Swift eventually came to the conclusion that she was so in love with Alwyn that it didn’t matter to her what the media said about her or her relationship, which was a monumental step for Swift. However, the couple still keeps their relationship incredibly private, typically only revealing details about the pair in Swift’s lyrics.

 

Despite all of the changes to Swift’s career and mindset, she still stuck with the same idea of different eras with “Lover” and “folklore.” Swift has consistently said throughout her career that she “never [wants] to make the same album twice.” In “Miss Americana,” Swift describes using this method as women in the music industry have to reinvent themselves more than men do so that they can seem new and young to their audience. 

 

However, everything changed last December when Swift dropped “evermore,” the sister-album to “folklore.” Swift has never released an album so quickly after the previous one, especially one that is so similar to the last.

 

In Swift’s album note, she describes “evermore” as a chance to start a new era or to keep writing with the same style, the latter being what she chose to pursue. “In the past I’ve always treated albums as one-off eras and moved on to planning the next one after an album was released,” Swift wrote. “In making [folklore], I felt less like I was departing and more like I was returning, so I just kept writing.”

 

Not only has Swift’s typical album routine evolved, but her own writing style has deeply matured.

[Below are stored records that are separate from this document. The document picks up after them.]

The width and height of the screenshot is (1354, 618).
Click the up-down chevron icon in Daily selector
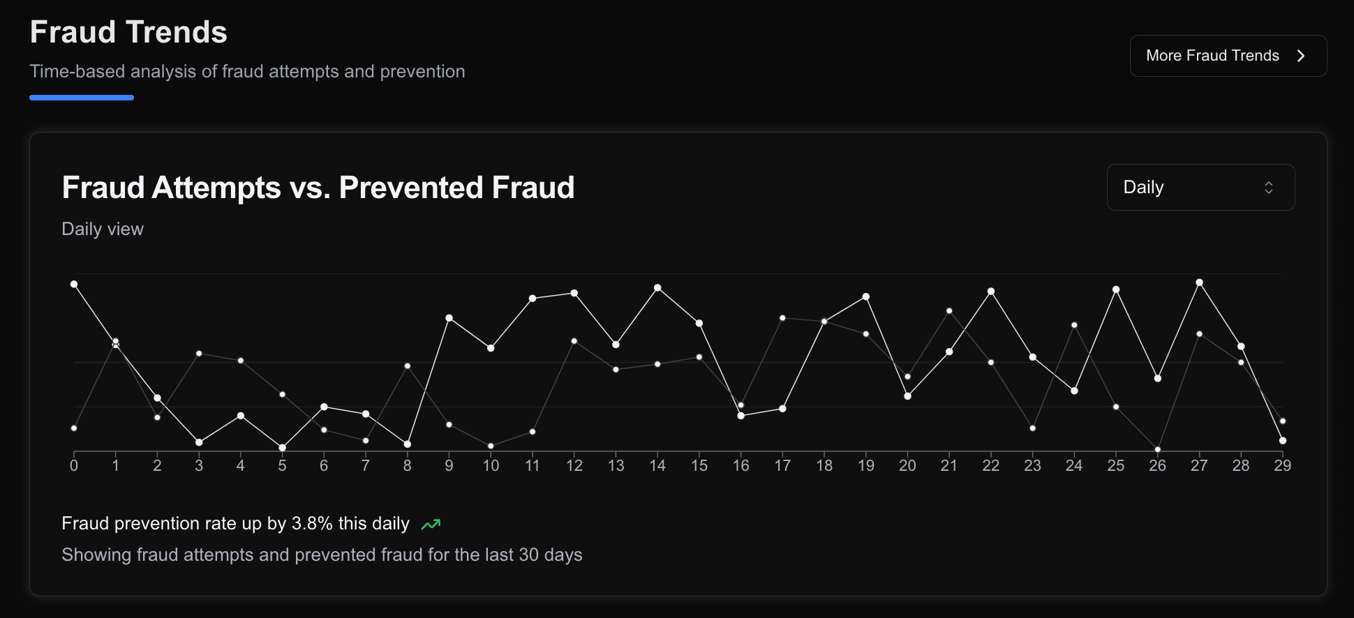1268,188
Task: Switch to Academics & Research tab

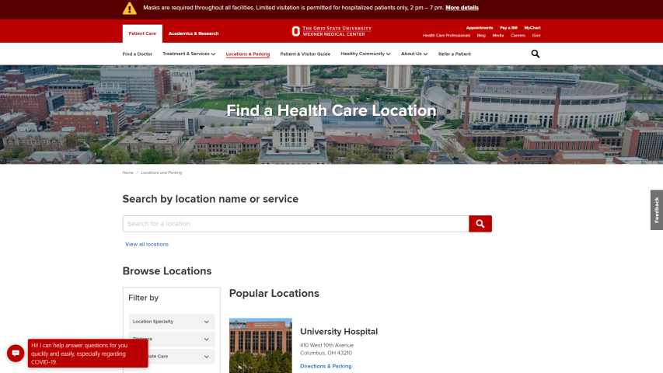Action: coord(194,33)
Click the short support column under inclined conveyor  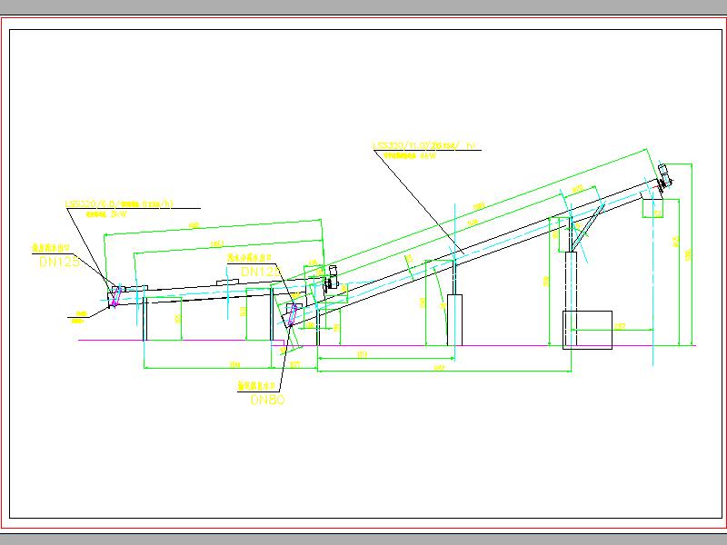(454, 320)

Rather than exclusively writing songs about her life, Swift has begun experimenting by telling fictional stories, such as in “folklore,” where she wrote a triad of songs detailing a high school love triangle, or on “evermore,” where she wrote songs about murder and infedility. 

 

Swift has actually begun writing songs with Alwyn under the pen name of William Bowery, which is a large step for Swift to take. Instead of Swift writing songs about her boyfriends like she did in the past, she is now writing them with her boyfriend.

 

Swift has still stayed true to her original personal style and has written about her life on “evermore,” particularly with “marjorie,” a song about her deceased grandmother, and “long story short,” where she summarizes the last few years to show her focus on her life now. 

 

At the 2019 American Music Awards, Swift won Artist of the Decade, an award that she completely deserved. Swift’s musical discography on its own is incredibly impressive as it jumps from every genre but understanding the background behind the music makes Swift that much more incredible, and I’m incredibly grateful to witness Swift’s journey as an artist and as a person.